¿Alguien se acuerda de aquel post que escribí aquí mismo sobre las etiquetas que nos ponen?

Incluso hice un vídeo sobre el tema.

La verdad, me parto cuando alguien se siente ofendido porque de repente no estoy dentro de sus límites mentales en los que me ha encasillado.

Y luego dice que le he engañado y bla bla bla…

Pues sí, ¡te he engañado!

O mejor dicho, ¡te has engañado tú mismo! al clasificarme.

Y es que, la verdad, no me importa en absoluto.

Ni me importa las patrañas que te hayas imaginado.

Nunca he buscado una audiencia que me adore.

Y nunca he pretendido ser mejor que nadie.

Siempre digo las cosas como las veo y como las siento en cada momento.

Y si en el momento siguiente veo las cosas de forma contraria, pues sea.

Porque soy humano y contradecirme es lo que más amo.

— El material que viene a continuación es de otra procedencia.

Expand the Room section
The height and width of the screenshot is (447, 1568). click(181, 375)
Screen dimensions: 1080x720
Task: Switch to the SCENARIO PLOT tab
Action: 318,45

Y si a alguien no le gusta, pues hasta la vista con viento fresco.

¿Quién le obliga a saber que existo?

El mundo es muy grande para todos.

Y estoy muy agradecido a los que estáis conmigo leyendo lo que escribo, pero no voy a dejar de ser yo mismo porque no estéis.

Porque cada cual recorre su propio camino solo.

Y hay veces en que nos encontramos en intersecciones, y luego cada cual prosigue adelante en la dirección y sentido que elige.

Y nada más.

Yo voy a seguir siendo yo, te guste o no te guste.

Y tú vas a ser siendo tú, me guste o no me guste.

Pero, ¿es que se puede ser más claro sobre este hecho?